My non Christian friends treat me better!
“My non Christian friends treat me better!” is a phrase I often hear Christians use.
I wonder why we think because two people are Christians they will have a perfect relationship.
I think it’s a myth.
To assume that if I love Jesus and if I love people, then all of my relationships will be healthy, vibrant and well is a false belief.
It’s the kind of belief which leads me to expect help from Christians in my hour of need. Christians somehow will be able to read my mind and relate to me as I need them to relate simply because they are initiated.
The question isn’t, “Are they a Christian?”
The question is “How are we relating?”
How we are relating plays a huge role in whether or not I get my needs met.

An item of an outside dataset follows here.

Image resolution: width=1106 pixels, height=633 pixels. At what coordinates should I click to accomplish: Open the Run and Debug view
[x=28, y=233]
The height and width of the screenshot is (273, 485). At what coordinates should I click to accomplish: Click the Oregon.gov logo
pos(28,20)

I can decide I want to be a Jesus follower but I still have to choose to relate to people.
Relating takes time, skill and effort.
I personally don’t always find people easy. At times they can be complex and difficult. I wish I could read people’s minds then maybe I could be al things to all people and in return they could be all things to me.
Sometimes when I hear the comment, “My non Christian friend has been more of a friend to me,” I kind of want to say, “Well if you related to me the same way, we would be a lot closer! But we’re not in this habit of relating like you are with this other person. So I can only give out of the relating we have established so far together.” Sometimes that may not feel enough
I’m labouring a point but it’s a belief which trips us up relationally and leads us to a place of judgement and accusation.

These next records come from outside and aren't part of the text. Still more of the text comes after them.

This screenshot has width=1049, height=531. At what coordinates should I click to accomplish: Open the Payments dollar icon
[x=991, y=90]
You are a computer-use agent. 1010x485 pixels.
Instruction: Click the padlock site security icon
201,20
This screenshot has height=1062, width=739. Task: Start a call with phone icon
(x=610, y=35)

The important ingredient is not our spiritual initiation but how we are relating to one another.
How does this person relate to me?
How are they treating me and how am I treating them?
I think of friends during COVID who rang me to see how I was going, some were Christian, some were not.
The important thing wasn’t whether we were Christian or not. The important ingredient was our ability to relate to one another. We were genuinely relating to one another. It’s this relating ingredient which makes the difference.
During this season of COVID as we are all evaluating friendships, relationships, and life I pray we might stop using this cliche, this myth, this false belief.
In this season maybe it’s a season to re evaluate and think about our relating patterns.
If you have levelled the accusation can I tenderly ask , “How does the other person view your relating?”
“Do they feel they are in a relating relationship with you?”
If not then maybe it’s time to pick up the phone and start relating. Maybe begin with, “How are you?”